Lifting the Curse of the Cross

When Jesus was nailed to the cross 2,000 years ago on Calvary, those nails also fixed an historical wall dividing Judaism from Christianity. Christian faith in the crucified Christ has been utterly foreign to Judaism. At the same time, as Christianity redefined the meaning of Messiah in light of the cross, it denigrated Jewish messianic hopes as worldly and materialistic. To break down that dividing wall, the cross must come down first. Until then, the cross remains a curse (Gal. 3:13), an insuperable obstacle to resolving the conflict between these brother religions.

Judaism and Christianity each has a road to travel if it is to arrive at a place beyond the cross where it can embrace its brother, where they can be reconciled from the bottom of their hearts. Today, as Christians are taking down the cross, they can begin to see a new image of Jesus of Nazareth as he lived on earth. He was a Jew! Can Jews likewise recognize him as one of their own?

Can there come a time when Jews appreciate Jesus as a righteous Jew, as a teacher and rabbi whose words recorded in the Sermon on the Mount are in accord with the best teachings of the sages?

Can there come a time when Jews regard the crucifixion of Jesus as a tragic event in the history of their people, similar to the persecution of the prophets and their deaths at the hands of unrighteous kings?
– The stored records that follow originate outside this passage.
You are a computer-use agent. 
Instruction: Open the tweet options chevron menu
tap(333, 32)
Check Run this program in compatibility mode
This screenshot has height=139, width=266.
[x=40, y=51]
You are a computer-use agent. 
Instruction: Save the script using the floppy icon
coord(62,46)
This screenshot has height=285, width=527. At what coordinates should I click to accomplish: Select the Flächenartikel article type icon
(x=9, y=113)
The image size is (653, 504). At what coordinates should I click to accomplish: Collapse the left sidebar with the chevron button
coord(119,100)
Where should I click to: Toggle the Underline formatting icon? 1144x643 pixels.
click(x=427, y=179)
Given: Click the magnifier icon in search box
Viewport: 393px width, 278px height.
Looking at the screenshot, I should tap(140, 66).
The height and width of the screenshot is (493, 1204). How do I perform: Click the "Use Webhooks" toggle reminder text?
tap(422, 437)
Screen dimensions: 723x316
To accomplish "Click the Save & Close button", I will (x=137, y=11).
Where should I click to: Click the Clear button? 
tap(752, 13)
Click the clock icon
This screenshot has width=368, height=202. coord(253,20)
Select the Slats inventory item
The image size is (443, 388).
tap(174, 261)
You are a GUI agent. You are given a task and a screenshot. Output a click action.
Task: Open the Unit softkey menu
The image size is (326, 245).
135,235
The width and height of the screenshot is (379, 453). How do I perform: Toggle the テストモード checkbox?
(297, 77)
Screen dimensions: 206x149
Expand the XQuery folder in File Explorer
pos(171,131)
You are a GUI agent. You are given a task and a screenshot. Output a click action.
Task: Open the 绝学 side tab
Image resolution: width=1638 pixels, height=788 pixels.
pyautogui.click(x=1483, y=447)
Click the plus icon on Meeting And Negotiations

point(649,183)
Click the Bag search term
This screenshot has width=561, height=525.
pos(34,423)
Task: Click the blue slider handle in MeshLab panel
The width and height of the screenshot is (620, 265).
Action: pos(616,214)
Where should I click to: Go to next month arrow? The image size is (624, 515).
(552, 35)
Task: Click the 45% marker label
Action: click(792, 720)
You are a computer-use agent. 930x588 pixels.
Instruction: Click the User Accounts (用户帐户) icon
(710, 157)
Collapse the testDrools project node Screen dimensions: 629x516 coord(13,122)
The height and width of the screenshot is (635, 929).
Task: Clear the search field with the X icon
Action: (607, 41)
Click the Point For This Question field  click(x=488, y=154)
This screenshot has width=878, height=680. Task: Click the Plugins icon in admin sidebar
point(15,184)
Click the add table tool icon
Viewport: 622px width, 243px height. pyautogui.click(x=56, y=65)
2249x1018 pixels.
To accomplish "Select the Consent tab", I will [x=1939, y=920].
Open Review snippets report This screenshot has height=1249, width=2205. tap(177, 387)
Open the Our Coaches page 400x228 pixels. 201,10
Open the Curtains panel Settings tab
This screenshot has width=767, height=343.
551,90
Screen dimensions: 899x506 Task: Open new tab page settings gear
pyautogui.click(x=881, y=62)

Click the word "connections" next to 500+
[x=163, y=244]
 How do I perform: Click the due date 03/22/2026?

Can there come a time when Jews and Christians look upon the death of Jesus with a heart of sorrow, seeing in his tragic death the frustration of God’s hopes and the beginning of two millennia of painful separation and mistrust among God’s children?

Can there come a time when Jews and Christians together mourn Jesus’ death on the cross, mourn that a man sent by God on a divine errand could not fully complete the messianic mission to build the Kingdom of Heaven in his day? Can they observe those events with repentance, considering whether they would have had the wisdom to recognize him had he appeared in their midst?

When that day of repentance and reconciliation arrives, it will heal of the historical rift between Judaism and Christianity, and lift the curse of the cross.